🤖 AI Summary
This work addresses the limitations of conventional pixel-based deep reinforcement learning, which often relies on low-resolution inputs and struggles to exploit fine-grained visual details. The authors systematically investigate the impact of visual resolution on policy learning and propose Impoola, a resolution-agnostic architecture that replaces the flattening operation in Impala with global average pooling, thereby decoupling model parameters from input resolution. By introducing Procgen-HD—a high-resolution benchmark—and employing gradient saliency analysis, they demonstrate that policies trained at higher resolutions can effectively attend to critical local regions.

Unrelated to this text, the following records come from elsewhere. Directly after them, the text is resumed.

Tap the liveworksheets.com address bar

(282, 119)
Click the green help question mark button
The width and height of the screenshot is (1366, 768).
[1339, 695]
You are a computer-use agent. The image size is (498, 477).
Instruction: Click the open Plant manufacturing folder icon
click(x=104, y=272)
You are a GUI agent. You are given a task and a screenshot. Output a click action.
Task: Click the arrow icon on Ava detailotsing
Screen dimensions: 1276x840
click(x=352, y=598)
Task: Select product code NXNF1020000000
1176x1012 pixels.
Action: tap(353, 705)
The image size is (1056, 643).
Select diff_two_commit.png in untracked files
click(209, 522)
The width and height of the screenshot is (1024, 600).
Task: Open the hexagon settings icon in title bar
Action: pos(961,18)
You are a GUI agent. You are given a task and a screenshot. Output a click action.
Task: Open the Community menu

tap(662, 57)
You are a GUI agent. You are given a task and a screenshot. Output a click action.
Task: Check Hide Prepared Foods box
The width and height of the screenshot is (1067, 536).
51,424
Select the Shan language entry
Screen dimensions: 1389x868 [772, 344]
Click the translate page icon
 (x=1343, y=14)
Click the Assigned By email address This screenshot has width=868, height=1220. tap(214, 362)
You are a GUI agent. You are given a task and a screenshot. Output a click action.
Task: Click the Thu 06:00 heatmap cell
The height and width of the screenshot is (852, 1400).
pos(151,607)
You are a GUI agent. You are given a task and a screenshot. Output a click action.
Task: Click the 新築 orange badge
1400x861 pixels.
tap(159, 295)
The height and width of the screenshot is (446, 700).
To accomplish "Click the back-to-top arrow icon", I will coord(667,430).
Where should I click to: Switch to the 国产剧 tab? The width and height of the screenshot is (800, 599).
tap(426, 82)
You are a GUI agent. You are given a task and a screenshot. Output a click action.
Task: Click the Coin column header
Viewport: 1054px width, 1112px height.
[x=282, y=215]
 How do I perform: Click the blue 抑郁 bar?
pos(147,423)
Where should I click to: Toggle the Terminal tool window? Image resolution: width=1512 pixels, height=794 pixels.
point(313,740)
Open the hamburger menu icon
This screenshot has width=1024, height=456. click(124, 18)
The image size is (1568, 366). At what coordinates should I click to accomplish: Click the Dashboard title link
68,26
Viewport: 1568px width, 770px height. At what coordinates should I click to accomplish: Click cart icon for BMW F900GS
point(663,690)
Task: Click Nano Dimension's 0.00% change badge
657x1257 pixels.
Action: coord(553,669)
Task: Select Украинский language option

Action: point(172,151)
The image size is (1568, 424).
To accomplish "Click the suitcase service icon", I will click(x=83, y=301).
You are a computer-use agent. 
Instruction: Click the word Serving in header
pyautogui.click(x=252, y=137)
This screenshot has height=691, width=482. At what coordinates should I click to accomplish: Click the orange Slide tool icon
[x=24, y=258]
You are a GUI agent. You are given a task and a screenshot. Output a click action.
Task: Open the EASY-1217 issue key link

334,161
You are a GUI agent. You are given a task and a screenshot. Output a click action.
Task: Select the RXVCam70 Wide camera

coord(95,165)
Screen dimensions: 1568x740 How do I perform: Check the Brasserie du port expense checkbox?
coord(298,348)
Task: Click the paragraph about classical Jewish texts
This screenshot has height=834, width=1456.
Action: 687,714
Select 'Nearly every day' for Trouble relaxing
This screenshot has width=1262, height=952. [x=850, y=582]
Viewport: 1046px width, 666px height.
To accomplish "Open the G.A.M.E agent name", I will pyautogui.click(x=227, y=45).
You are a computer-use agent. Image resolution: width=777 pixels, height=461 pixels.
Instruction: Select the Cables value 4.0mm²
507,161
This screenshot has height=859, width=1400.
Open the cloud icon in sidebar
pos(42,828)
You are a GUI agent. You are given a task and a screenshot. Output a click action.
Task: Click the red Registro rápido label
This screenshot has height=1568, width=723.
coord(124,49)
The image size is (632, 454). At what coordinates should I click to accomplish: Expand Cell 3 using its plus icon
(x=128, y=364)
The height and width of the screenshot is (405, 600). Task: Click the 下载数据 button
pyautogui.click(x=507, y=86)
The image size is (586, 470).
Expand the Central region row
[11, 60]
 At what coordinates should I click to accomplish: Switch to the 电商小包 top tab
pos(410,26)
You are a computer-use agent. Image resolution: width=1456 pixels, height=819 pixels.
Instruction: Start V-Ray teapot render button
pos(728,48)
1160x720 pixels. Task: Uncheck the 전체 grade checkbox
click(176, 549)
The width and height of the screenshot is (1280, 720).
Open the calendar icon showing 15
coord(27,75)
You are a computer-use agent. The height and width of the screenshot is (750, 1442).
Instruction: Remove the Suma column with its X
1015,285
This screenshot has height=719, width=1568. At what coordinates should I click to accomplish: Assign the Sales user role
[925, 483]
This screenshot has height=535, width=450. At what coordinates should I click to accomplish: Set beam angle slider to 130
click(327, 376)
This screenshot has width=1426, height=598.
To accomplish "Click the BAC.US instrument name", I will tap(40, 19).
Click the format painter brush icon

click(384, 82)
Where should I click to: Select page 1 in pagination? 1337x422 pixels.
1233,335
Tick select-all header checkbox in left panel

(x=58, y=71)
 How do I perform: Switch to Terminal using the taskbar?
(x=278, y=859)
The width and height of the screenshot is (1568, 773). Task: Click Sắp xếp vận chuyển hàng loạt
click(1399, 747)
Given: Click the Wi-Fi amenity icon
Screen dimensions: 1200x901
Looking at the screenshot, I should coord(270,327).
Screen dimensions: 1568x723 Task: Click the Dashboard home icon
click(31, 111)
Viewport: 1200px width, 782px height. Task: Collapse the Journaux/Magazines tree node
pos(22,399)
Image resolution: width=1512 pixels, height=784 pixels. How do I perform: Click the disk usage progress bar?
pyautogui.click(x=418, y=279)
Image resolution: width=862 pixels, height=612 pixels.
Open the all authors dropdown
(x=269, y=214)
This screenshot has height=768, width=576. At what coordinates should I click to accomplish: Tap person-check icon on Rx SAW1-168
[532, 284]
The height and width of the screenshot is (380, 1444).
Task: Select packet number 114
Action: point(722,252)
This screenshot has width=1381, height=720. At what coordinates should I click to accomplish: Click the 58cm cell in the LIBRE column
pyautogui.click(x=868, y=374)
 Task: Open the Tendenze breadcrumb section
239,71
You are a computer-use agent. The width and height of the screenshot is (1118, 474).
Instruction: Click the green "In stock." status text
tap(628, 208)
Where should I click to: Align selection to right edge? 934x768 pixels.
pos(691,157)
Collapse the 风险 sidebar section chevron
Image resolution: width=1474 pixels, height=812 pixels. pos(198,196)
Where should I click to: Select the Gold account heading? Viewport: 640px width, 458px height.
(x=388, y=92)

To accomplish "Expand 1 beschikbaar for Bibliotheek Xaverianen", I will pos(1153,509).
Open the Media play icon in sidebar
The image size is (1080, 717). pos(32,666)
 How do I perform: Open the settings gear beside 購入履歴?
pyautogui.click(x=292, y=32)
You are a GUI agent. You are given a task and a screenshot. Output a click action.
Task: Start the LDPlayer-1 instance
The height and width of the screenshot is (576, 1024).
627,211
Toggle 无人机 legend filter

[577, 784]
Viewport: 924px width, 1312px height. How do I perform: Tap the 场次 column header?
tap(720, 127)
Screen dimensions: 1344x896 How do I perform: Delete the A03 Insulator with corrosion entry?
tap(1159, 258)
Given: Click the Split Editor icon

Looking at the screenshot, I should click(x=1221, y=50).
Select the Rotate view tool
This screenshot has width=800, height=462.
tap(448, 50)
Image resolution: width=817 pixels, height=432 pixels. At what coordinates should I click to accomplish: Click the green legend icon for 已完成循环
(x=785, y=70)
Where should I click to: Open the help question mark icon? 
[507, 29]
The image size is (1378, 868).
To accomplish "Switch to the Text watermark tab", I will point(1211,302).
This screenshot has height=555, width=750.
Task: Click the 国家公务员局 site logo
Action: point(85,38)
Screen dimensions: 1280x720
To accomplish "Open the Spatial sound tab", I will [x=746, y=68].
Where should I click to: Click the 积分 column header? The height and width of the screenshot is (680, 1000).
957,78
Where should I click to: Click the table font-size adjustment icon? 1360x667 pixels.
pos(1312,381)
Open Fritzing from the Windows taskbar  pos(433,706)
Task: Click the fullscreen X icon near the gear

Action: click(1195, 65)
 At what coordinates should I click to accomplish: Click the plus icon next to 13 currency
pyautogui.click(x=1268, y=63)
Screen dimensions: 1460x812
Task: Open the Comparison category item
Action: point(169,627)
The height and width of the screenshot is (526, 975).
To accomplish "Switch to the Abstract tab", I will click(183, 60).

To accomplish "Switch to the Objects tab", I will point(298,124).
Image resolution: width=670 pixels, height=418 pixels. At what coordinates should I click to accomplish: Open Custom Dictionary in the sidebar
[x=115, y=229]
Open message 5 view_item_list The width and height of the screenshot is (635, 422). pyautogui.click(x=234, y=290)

Experimental results show that Impoola achieves a 28% performance improvement over Impala under optimal configurations, with particularly pronounced gains in tasks requiring the recognition of small or distant objects.
📝 Abstract
Pixel-based deep reinforcement learning agents are typically trained on heavily downsampled visual observations, a convention inherited from early benchmarks rather than grounded in principled design. In this work, we show that observation resolution is a critical yet overlooked variable for policy learning: higher-resolution inputs can substantially improve both performance and generalization, provided the network architecture can process them effectively. We find that the widely used Impala encoder, which flattens spatial features into a vector, suffers from quadratic parameter growth as resolution increases and fails to leverage the additional visual detail. Replacing this operation with global average pooling, as in the Impoola architecture, decouples parameter count from resolution and yields consistent improvements across resolutions and network widths - at their respective best conditions, visual scaling unlocks a 28 % performance gain for Impoola over Impala. These gains are strongest in environments that require precise perception of small or distant objects, and gradient saliency analysis confirms that the underlying mechanism is a more spatially localized visual attention of the policy at higher resolutions. Our results challenge the prevailing practice of aggressive input downsampling and position resolution-independent architectures as a simple, effective path toward scalable visual deep RL. To facilitate future research on resolution scaling in deep RL, we publicly release the open-source code for the Procgen-HD benchmark: https://github.com/raphajaner/procgen-hd.